** REQUIRED WORK **
Every line from the one containing "Task: Open the notifications bell icon" to the end of the records below, written out word for word, is the whole answer.

** RECORDS SHOWN **
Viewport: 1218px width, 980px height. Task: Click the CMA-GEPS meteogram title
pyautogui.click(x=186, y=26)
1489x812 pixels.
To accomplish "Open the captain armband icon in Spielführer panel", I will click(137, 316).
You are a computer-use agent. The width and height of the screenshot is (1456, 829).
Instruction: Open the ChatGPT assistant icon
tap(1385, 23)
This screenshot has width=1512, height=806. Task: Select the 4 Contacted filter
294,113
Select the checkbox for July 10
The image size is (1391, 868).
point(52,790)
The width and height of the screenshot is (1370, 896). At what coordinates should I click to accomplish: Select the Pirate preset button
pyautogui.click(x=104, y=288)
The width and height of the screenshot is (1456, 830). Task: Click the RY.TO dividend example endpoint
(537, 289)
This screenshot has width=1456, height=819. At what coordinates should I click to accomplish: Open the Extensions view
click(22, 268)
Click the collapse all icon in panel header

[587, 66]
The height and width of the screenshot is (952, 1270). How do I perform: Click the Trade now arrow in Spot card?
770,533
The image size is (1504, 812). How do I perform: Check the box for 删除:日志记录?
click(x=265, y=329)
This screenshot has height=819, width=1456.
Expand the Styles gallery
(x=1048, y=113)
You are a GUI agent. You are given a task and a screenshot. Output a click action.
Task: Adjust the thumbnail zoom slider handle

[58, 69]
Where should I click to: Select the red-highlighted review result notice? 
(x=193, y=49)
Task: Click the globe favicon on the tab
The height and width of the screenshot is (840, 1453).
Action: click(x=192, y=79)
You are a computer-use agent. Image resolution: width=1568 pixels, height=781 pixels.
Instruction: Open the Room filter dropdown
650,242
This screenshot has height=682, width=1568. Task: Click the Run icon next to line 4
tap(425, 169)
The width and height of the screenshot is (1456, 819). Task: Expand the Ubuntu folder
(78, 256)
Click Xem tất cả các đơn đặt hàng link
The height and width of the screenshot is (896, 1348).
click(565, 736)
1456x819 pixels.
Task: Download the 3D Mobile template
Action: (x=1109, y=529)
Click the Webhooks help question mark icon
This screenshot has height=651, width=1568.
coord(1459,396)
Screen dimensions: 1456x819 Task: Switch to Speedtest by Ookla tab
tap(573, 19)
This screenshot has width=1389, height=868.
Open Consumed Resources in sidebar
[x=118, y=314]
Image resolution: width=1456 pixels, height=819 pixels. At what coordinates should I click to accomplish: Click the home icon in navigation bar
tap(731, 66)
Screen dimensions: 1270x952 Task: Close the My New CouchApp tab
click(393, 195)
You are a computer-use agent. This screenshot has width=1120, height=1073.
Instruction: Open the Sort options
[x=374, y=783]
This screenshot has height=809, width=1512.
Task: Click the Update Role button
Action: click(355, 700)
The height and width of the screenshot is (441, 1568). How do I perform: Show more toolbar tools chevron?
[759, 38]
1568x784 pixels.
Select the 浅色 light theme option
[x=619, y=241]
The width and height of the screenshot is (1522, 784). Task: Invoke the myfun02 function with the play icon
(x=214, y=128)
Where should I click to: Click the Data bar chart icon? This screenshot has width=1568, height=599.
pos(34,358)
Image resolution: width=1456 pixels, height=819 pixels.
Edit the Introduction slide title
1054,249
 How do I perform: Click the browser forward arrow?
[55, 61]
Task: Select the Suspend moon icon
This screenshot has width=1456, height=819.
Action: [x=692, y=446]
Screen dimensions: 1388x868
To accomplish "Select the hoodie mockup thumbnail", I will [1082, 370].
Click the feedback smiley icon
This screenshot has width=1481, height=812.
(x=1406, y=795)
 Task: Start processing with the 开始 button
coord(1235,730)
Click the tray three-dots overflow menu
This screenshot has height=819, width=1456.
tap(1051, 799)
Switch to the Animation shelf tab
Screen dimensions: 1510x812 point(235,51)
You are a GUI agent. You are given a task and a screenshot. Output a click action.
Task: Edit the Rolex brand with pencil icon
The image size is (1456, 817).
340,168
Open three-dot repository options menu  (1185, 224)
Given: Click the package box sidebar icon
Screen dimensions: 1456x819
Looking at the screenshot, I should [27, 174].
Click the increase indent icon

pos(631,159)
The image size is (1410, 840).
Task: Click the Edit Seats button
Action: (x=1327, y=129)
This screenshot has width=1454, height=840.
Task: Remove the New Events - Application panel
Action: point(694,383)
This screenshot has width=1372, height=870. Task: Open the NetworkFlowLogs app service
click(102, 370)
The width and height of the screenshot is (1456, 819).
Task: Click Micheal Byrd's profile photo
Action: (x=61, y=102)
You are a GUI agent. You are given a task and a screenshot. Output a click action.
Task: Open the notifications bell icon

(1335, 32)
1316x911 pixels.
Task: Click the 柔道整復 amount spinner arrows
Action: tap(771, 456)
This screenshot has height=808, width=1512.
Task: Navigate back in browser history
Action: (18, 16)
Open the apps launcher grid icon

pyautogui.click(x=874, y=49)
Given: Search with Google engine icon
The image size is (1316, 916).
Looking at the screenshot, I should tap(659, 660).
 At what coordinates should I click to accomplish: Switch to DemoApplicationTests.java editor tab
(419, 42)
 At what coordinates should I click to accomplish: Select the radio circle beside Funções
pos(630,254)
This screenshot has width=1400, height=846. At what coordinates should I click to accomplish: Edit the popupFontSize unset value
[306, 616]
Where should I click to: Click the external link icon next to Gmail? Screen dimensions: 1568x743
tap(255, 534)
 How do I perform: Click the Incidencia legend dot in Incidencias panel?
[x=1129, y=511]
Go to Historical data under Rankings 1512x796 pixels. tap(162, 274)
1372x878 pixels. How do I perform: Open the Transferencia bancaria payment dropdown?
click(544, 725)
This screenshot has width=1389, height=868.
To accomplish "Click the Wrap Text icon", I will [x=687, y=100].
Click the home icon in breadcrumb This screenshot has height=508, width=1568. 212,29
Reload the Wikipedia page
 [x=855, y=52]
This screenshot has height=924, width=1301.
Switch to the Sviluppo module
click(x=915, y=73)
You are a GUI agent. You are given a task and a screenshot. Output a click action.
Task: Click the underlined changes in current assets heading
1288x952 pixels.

** RESPONSE FOR THIS EXERCISE **
Task: Open the notifications bell icon

(1335, 32)
1316x911 pixels.
Task: Click the 柔道整復 amount spinner arrows
Action: tap(771, 456)
This screenshot has height=808, width=1512.
Task: Navigate back in browser history
Action: (18, 16)
Open the apps launcher grid icon

pyautogui.click(x=874, y=49)
Given: Search with Google engine icon
The image size is (1316, 916).
Looking at the screenshot, I should tap(659, 660).
 At what coordinates should I click to accomplish: Switch to DemoApplicationTests.java editor tab
(419, 42)
 At what coordinates should I click to accomplish: Select the radio circle beside Funções
pos(630,254)
This screenshot has width=1400, height=846. At what coordinates should I click to accomplish: Edit the popupFontSize unset value
[306, 616]
Where should I click to: Click the external link icon next to Gmail? Screen dimensions: 1568x743
tap(255, 534)
 How do I perform: Click the Incidencia legend dot in Incidencias panel?
[x=1129, y=511]
Go to Historical data under Rankings 1512x796 pixels. tap(162, 274)
1372x878 pixels. How do I perform: Open the Transferencia bancaria payment dropdown?
click(544, 725)
This screenshot has width=1389, height=868.
To accomplish "Click the Wrap Text icon", I will [x=687, y=100].
Click the home icon in breadcrumb This screenshot has height=508, width=1568. 212,29
Reload the Wikipedia page
 [x=855, y=52]
This screenshot has height=924, width=1301.
Switch to the Sviluppo module
click(x=915, y=73)
You are a GUI agent. You are given a task and a screenshot. Output a click action.
Task: Click the underlined changes in current assets heading
1288x952 pixels.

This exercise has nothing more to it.